Their style is obviously still evolving, and that process is brilliant enough that we'll await the full final form.
We down with Johnson and Hollada to chat about the release. Click on over to page 2 for the interview.
Rocks Off: Your sound is very stripped-down.
Alexis Hollada: Sometimes simplicity gives you that bigger sound. Nothing is being masked by tons of overlays. Thick and solid!
Brandon Johnson: I think it's just because we are a three-piece band. Plus it keeps things heavy. Less is more in the music we play. Also it's easier to pull off the songs live. If we had a bunch of synths and stuff the songs wouldn't come across the right way in a live setting.
RO: We know you're called Project Armageddon, but it seems like every song is about the end of the world. Why the obsession with the apocalypse?

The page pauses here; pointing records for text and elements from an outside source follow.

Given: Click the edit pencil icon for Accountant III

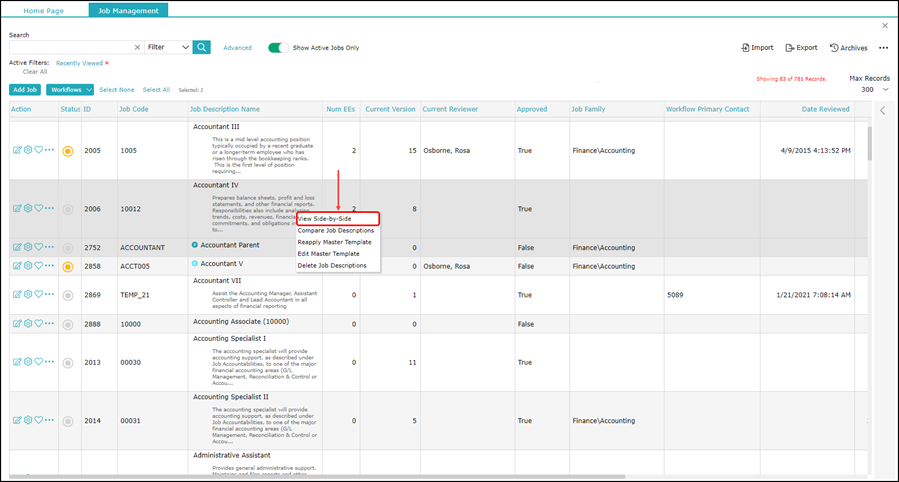Looking at the screenshot, I should click(17, 151).
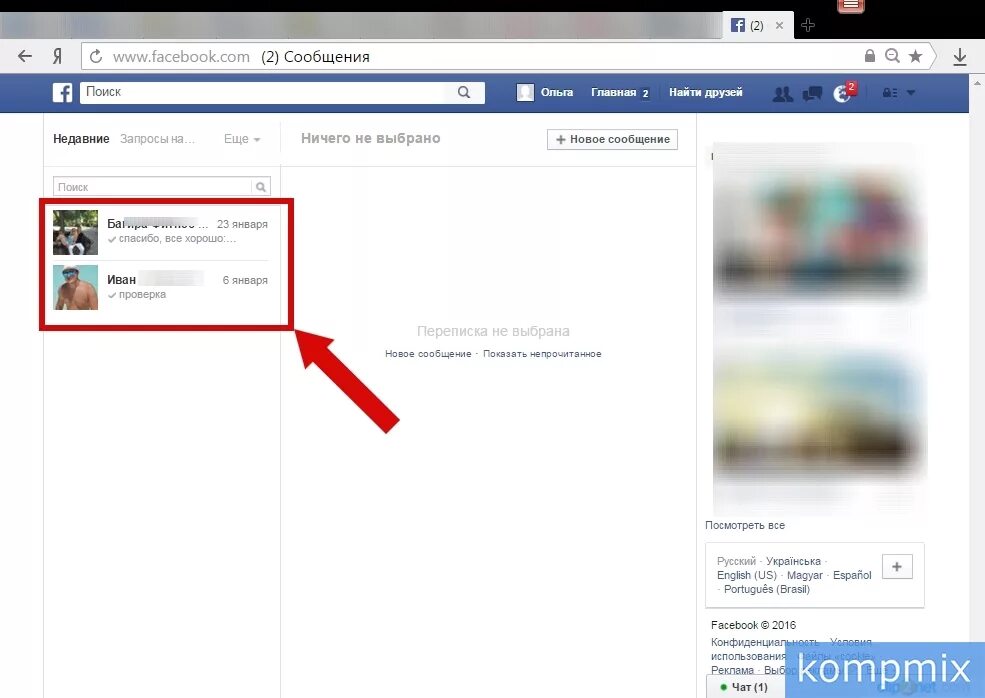Open the account settings dropdown arrow
This screenshot has height=698, width=985.
[910, 93]
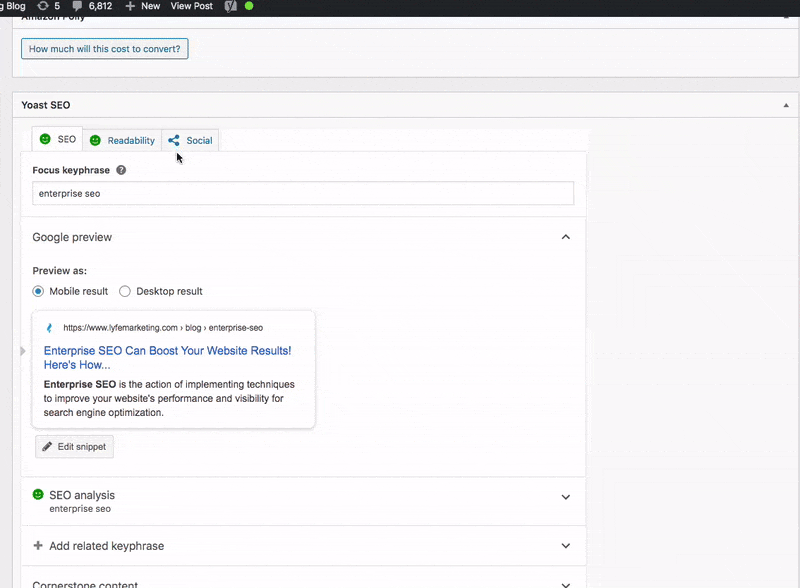
Task: Open WordPress updates via the refresh icon
Action: (43, 7)
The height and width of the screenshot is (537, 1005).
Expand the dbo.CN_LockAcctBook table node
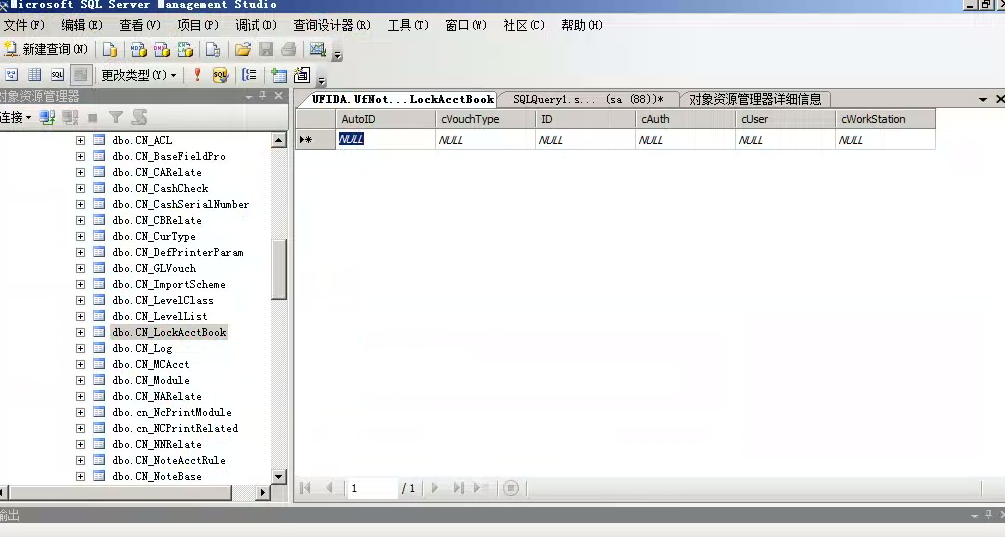80,332
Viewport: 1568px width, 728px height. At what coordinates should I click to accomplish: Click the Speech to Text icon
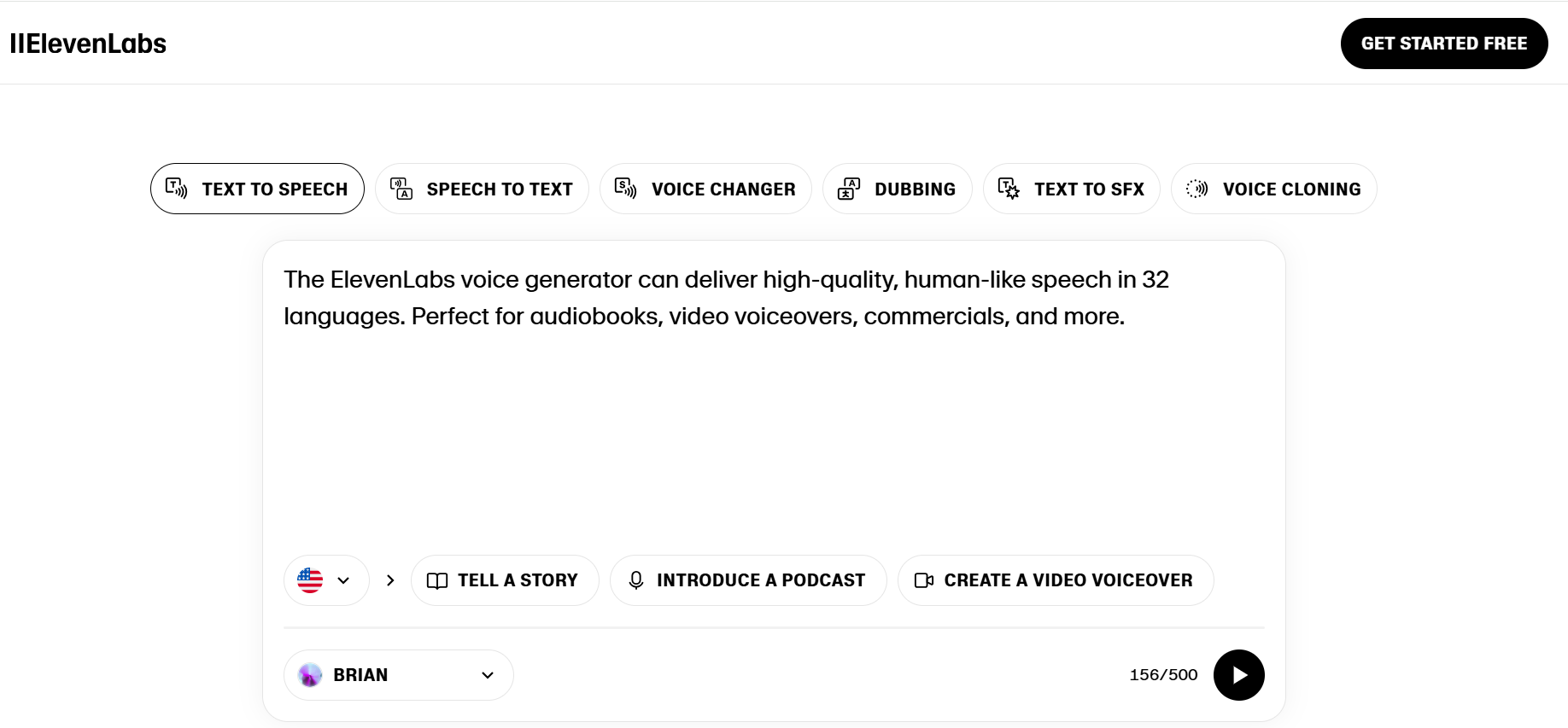tap(401, 189)
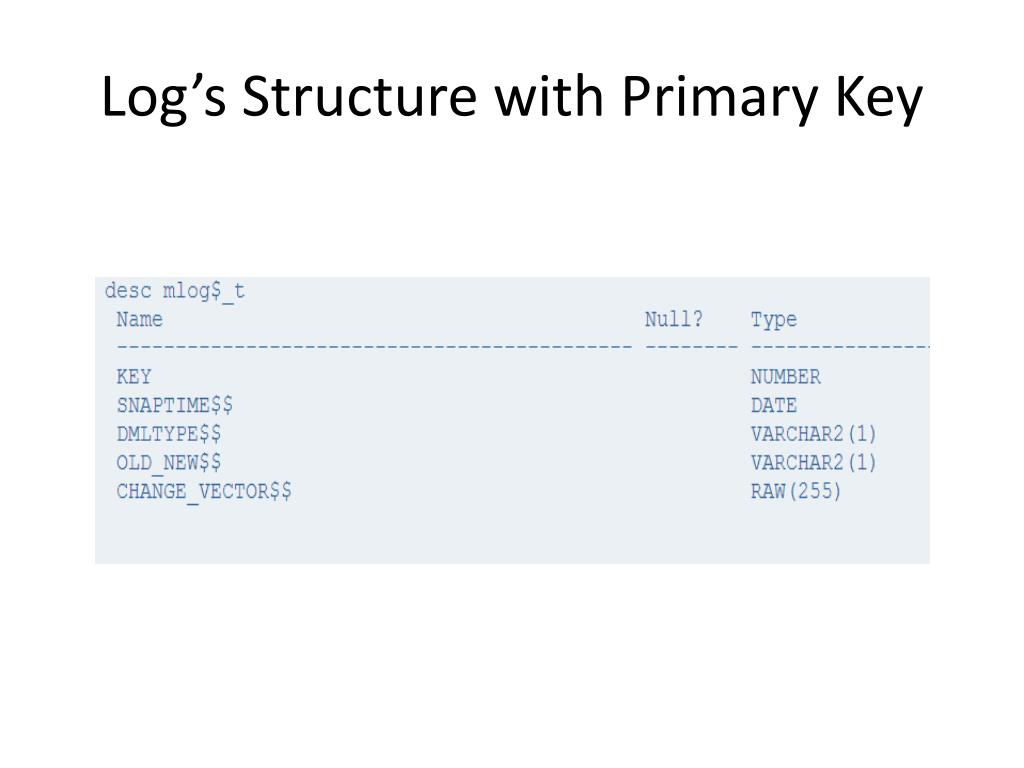Viewport: 1024px width, 768px height.
Task: Select the "Name" column header
Action: [139, 320]
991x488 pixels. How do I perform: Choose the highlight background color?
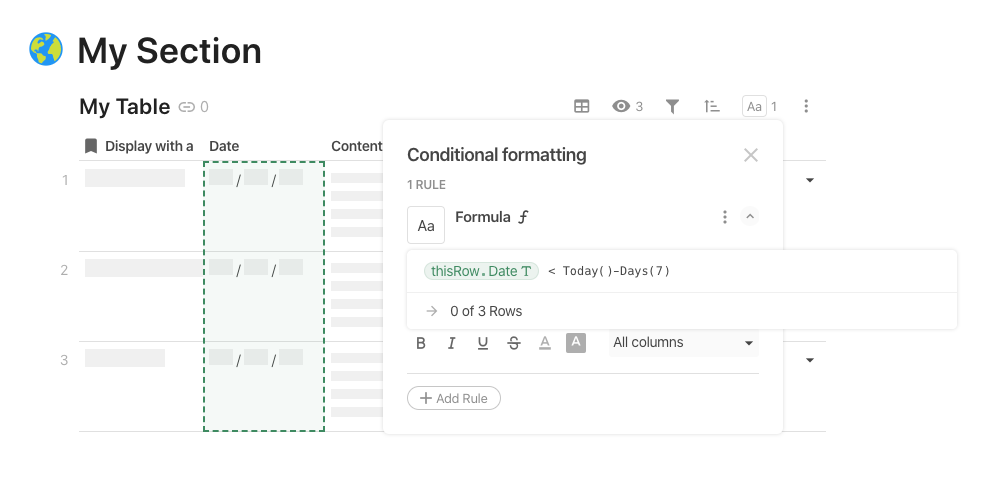click(576, 343)
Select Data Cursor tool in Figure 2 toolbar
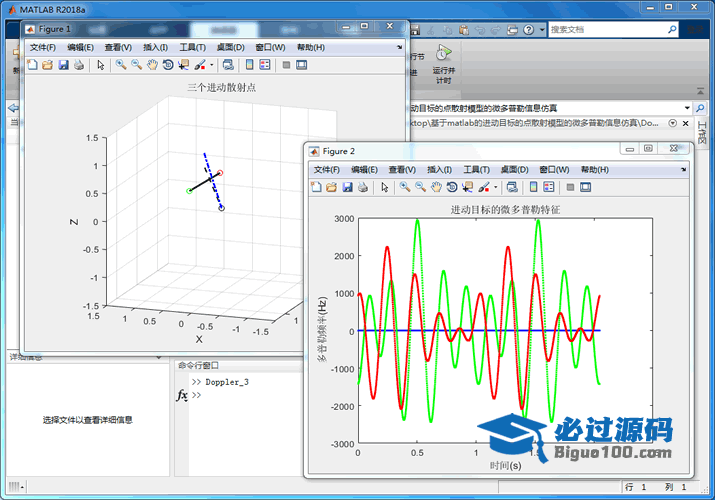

AH: Well the end of "our" world anyways. Nature will survive and flourish. Really, it's the roots of metal. Since Sabbath started laying it down 40-plus years ago, not much has changed: religious intolerance, oppression and wars, pollution, nuclear threat/plants melting down and emitting masses of radiation!
How do you sugarcoat that? This doesn't mean we are a dour bunch. We have a good time, especially onstage.
RO: It's a very hopeless record, mostly focused on mankind deserving destruction. Are we really so bad?
AH: Most religious texts and stories out there have an end-of-the-world scenario for mankind, so what does that tell you? From my view, the songs tell what's currently going on around us and unless we do something this will be the world we leave our children to face.
It's like waking from a prophetic dream and realizing we have to overcome our differences and accept each other to survive.
BJ: We can be. Maybe it's just a warning that we have to change. We cannot as a species that wants to survive continue down that path we are going. We either change or we will die off.
We need to get over our petty differences and solve some of these serious problems we have. We thrive on conflict. So that is just wishful thinking.
RO: You have a certain Philip Glass redundancy to your riffs, repeating them for 32 bars when another band might have stopped at 8. What is the purpose of repetition in your songs?
BJ: If it's a good riff why change? Really we have just matured as song writers. I used to say I had musical ADD. In the past I didn't think a song I had written was good unless it has at least ten parts in it. When I could have made two or three great songs out of those same riffs now.
AH: Exactly Brandon. Sometimes the old eight-bar standard isn't enough to let it really sink in. Especially if it's got a nice underlying groove!